__Exercise description__.
Please output exactly the part of the records below that opens with the line containing "This screenshot has width=640, height=480." and closes with the line containing "26 Jun 20:00", both lines included, and nothing else.

__Supplied entries__.

>>>

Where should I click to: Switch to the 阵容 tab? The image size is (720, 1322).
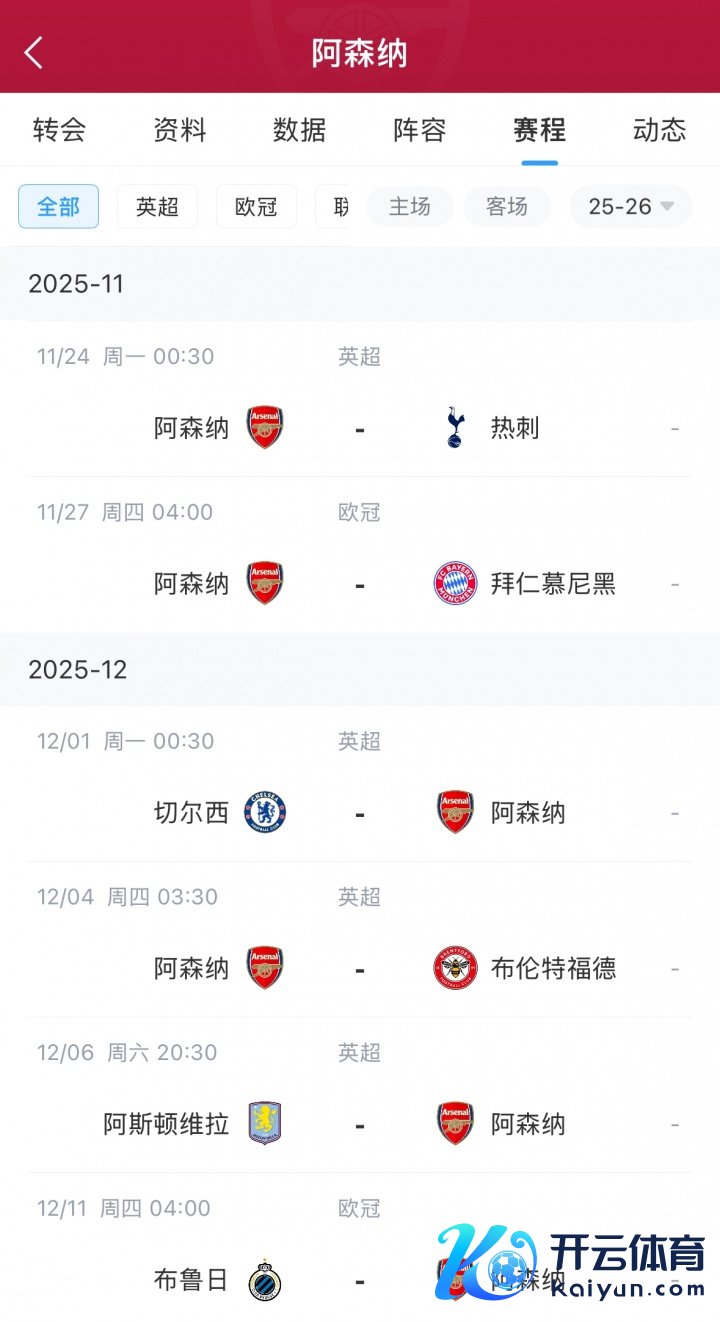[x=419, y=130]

<<<
>>>

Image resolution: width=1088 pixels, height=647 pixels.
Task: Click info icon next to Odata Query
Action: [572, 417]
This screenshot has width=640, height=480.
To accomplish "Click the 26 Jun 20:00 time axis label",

<<<

__Task solution__.
This screenshot has width=640, height=480.
To accomplish "Click the 26 Jun 20:00 time axis label",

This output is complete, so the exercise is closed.